Entries on locating words and elements:
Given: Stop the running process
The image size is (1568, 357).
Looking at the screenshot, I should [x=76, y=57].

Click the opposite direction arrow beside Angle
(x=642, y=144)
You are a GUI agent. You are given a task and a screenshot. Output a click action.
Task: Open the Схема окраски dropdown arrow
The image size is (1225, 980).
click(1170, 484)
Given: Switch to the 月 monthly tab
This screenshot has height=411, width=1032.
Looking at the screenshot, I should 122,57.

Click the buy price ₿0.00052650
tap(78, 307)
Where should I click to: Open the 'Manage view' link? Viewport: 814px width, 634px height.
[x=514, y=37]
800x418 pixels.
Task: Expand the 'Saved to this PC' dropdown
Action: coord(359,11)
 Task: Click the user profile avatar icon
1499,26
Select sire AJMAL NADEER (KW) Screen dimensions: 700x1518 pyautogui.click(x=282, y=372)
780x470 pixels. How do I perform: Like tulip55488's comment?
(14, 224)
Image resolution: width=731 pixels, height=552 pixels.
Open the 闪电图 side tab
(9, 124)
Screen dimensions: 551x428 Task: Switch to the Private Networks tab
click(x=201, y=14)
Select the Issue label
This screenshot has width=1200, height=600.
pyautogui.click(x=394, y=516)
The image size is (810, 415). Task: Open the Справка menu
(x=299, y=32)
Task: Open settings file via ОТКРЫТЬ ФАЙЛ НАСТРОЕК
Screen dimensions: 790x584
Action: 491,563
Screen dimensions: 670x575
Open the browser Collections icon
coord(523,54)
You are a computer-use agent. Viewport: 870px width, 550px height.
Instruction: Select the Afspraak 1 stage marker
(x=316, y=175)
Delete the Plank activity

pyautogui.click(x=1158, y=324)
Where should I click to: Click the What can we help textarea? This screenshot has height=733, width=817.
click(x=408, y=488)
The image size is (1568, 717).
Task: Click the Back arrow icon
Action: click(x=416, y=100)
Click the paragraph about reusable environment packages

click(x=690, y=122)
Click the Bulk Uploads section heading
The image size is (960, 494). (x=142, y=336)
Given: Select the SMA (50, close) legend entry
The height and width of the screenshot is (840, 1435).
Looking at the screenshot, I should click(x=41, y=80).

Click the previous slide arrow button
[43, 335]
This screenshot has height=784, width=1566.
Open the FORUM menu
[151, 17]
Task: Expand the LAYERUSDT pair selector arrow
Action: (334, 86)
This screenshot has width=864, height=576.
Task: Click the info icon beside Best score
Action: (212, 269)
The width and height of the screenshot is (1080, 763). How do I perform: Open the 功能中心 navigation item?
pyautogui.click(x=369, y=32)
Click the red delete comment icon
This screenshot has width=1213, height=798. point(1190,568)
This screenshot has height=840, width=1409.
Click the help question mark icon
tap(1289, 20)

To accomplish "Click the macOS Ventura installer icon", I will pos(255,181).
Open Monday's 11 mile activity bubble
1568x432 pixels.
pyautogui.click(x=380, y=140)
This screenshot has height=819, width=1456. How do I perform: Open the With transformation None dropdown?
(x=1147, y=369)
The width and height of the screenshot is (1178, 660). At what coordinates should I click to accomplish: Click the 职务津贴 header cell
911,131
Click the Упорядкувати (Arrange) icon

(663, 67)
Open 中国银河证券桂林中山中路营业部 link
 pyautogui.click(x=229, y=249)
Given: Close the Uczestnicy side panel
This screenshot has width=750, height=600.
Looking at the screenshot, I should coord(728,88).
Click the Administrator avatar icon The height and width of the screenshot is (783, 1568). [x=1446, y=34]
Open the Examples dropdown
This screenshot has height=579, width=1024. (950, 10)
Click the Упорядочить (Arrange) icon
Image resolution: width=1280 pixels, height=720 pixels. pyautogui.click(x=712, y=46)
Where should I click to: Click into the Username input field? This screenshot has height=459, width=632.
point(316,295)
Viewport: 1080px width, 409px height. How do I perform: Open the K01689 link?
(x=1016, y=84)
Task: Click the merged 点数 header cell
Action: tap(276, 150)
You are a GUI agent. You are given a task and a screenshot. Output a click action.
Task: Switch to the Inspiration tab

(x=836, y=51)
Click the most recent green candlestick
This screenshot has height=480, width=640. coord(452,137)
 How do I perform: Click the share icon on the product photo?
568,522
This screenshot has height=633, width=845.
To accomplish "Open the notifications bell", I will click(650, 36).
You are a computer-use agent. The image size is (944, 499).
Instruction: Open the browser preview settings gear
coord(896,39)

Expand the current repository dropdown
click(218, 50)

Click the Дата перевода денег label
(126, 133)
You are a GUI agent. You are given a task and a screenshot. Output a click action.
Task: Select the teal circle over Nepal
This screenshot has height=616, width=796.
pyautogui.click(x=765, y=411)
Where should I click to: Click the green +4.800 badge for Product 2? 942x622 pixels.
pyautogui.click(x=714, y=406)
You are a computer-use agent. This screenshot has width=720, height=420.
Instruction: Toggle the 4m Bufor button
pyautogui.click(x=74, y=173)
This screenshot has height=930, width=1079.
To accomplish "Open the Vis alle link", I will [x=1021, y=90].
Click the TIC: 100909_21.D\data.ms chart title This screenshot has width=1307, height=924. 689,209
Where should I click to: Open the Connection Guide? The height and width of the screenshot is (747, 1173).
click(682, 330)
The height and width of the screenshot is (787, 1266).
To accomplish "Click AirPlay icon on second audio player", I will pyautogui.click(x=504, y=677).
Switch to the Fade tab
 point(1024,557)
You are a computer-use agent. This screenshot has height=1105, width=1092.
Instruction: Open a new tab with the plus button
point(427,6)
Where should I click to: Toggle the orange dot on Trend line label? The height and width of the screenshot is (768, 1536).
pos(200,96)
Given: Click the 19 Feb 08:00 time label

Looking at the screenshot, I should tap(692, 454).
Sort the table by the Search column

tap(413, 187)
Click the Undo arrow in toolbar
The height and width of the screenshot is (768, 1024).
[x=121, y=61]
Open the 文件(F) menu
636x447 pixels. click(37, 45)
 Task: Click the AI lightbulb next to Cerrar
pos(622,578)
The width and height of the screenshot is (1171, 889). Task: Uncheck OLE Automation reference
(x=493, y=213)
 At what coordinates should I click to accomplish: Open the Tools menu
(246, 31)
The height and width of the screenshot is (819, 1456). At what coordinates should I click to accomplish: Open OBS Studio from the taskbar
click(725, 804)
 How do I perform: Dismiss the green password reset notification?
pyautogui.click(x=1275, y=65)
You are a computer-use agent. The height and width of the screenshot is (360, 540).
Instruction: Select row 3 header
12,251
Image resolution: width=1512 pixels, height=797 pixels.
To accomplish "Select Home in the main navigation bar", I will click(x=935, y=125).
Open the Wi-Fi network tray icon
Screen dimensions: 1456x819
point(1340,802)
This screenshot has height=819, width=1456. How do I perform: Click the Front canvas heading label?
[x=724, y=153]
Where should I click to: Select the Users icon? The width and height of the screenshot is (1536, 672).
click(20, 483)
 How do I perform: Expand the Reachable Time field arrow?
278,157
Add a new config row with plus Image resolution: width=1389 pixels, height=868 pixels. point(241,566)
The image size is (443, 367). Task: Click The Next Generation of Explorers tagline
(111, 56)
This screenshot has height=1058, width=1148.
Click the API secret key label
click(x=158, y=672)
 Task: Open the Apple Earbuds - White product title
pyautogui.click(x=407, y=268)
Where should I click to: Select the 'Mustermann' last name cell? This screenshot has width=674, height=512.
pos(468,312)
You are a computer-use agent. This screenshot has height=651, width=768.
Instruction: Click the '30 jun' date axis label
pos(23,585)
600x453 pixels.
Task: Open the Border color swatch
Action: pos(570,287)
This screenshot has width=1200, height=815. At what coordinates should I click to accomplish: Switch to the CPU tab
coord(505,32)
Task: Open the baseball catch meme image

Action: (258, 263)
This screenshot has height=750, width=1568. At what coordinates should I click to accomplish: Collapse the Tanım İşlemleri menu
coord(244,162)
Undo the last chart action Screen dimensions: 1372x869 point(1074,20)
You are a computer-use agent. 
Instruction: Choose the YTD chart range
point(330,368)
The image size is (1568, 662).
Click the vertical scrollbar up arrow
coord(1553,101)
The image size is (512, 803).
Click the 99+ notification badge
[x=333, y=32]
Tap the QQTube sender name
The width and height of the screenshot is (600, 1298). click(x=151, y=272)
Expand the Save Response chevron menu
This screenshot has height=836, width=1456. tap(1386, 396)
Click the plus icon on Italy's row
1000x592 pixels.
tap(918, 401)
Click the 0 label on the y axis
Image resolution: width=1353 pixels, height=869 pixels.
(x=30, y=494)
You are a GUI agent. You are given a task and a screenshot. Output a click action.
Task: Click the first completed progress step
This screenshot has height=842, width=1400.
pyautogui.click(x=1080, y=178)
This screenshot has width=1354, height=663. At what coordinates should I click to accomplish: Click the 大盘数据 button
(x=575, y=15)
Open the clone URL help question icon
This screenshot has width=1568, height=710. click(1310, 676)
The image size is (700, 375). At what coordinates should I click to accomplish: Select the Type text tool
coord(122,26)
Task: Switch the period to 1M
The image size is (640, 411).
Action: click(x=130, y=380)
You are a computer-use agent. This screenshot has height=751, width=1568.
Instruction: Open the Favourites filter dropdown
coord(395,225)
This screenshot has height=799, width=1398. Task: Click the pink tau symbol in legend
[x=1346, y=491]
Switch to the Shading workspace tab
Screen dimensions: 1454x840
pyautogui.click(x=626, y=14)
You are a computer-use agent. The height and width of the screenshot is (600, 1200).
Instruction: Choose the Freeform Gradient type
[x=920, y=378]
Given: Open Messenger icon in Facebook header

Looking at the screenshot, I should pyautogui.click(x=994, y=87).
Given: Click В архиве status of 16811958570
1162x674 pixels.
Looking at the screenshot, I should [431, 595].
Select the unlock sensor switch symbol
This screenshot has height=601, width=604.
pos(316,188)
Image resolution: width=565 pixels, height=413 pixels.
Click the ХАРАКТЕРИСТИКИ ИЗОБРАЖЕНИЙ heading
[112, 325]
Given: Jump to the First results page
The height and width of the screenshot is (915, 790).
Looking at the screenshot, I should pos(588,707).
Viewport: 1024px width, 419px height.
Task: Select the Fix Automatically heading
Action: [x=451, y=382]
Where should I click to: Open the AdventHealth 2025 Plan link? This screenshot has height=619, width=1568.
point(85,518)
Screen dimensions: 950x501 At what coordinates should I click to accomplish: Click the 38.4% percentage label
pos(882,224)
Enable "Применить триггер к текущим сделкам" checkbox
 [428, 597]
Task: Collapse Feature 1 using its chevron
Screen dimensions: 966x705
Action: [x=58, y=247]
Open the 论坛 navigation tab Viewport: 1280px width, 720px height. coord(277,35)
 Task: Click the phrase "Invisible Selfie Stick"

**Task statement**
Convert the lines starting at the one containing "This screenshot has height=1058, width=1148." and ending at the one containing "coord(244,162)" into a numbered list, leaving out blank lines.

**Response for this exercise**
1. This screenshot has height=1058, width=1148.
2. Click the API secret key label
3. click(x=158, y=672)
4.  Task: Open the Apple Earbuds - White product title
5. pyautogui.click(x=407, y=268)
6. Where should I click to: Select the 'Mustermann' last name cell? This screenshot has width=674, height=512.
7. pos(468,312)
8. You are a computer-use agent. This screenshot has height=651, width=768.
9. Instruction: Click the '30 jun' date axis label
10. pos(23,585)
11. 600x453 pixels.
12. Task: Open the Border color swatch
13. Action: pos(570,287)
14. This screenshot has width=1200, height=815. At what coordinates should I click to accomplish: Switch to the CPU tab
15. coord(505,32)
16. Task: Open the baseball catch meme image
17. Action: (258, 263)
18. This screenshot has height=750, width=1568. At what coordinates should I click to accomplish: Collapse the Tanım İşlemleri menu
19. coord(244,162)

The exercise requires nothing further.